Sources tell 680NEWS that the government is not ready to take its foot off the pedal because Ontario remains in the middle of the Covid-19 crisis.

“I said right from day one, I will not hesitate to spend what it takes to protect people,” Premier Ford said Tuesday.

“We’re definitely protecting and investing in peoples’ health,” Bethlenfalvy said, adding that, “The second piece is supporting jobs.”

Along those lines, the government may look to a suggestion from Restaurants Canada to help out the troubled bar and restaurant sector by allowing establishments to buy alcohol from the LCBO at wholesale prices rather than the six per cent markup that’s currently paid.

The Canadian Taxpayers Federation may not get much off its budget wish list, which includes reduced government spending on non-essentials, a plan to eliminate the budget deficit, and tax reductions.

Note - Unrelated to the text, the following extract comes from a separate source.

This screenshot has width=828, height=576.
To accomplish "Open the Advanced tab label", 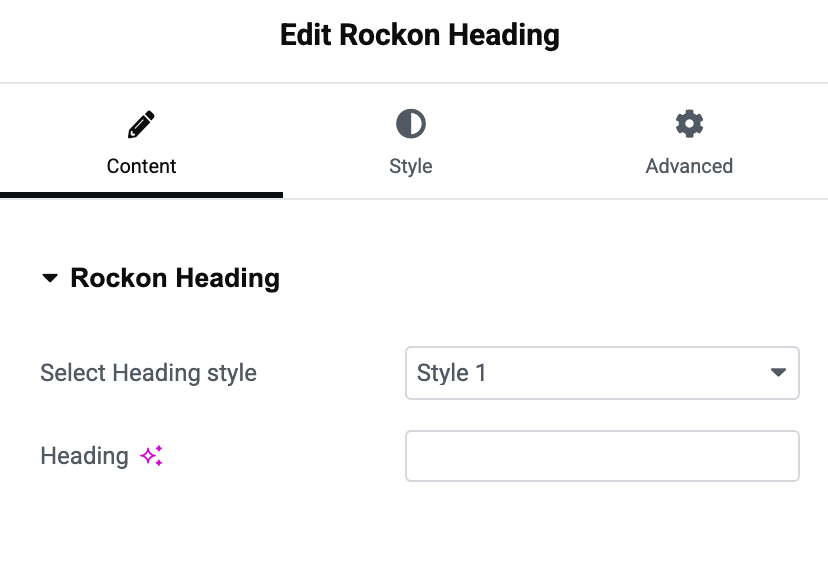I will pyautogui.click(x=689, y=166).

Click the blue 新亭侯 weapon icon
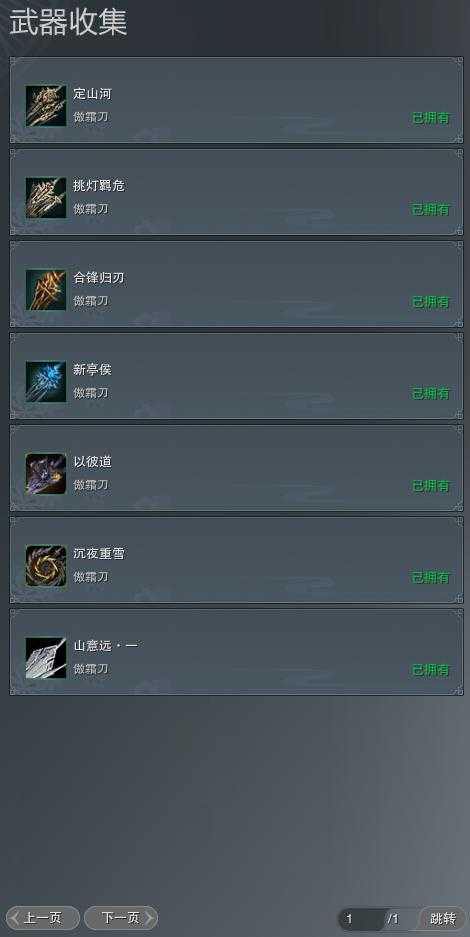click(x=46, y=382)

Another big item to look out for is universal child-care. The finance minister’s former chief of staff wrote a newspaper op-ed Monday saying such a move would be wise as it would increase women’s participation in the labour force. When asked about this Tuesday, Bethlenfalvy said,”We’ll have a lot more to say about that.”

“The Premier made an unconditional promise to all Ontarians a year that we would do whatever it takes to protect people from this pandemic and spare no expense, and I have the privilege to be the Minister of Finance to support him and all our colleagues and all the people of Ontario to get that job done,” added Bethlenfalvy.

The biggest questions in Wednesday’s financial blueprint may be to what extent the government lays out a path out of the record deficit, and what exactly its plans are to boost an economy ravaged by the COVID-19 shutdowns.

The finance minister has suggested tax hikes are unlikely and so the government will need to find new, creative measures to boost its bottom line and tackle the massive amounts of red ink.

The next provincial election is just over a year away on June 2, 2022. Whatever tangible measures the government has in mind to spark the beaten up economy will need to be put in place now in order for Ontarians to see the results by the time they head to the polls.

Jacob Robbins-Kanter, a PhD candidate studying Canadian politics at Queen’s University, said he doesn’t expect the province will chart a path to balance in the budget since a third wave of COVID-19 is underway.

“We don’t know with these new variants of concern exactly what’s going to happen,” he said. “I don’t know that we’re at the stage where budget projections can account for a return to normalcy.”

The government hasn’t said if the budget will include a path to balance, although the finance minister has acknowledged that record deficits aren’t sustainable in the long term.

NDP leader Andrea Horwath said Tuesday that the Opposition would like to see the government bolster investments for long-term care and education.

The government must also provide paid sick days for workers to prevent the spread of COVID-19 as the vaccine rollout continues, she added.

“We want to see investments in jobs, we want to see investments … to keep people safe at work,” she said.

Liberal legislator John Fraser said the government should use the budget to hike pay for workers in the long-term care sector.

“The premier has been hedging his bets there,” he said. “You need to give them full-time jobs because he needs to stabilize the workforce there.”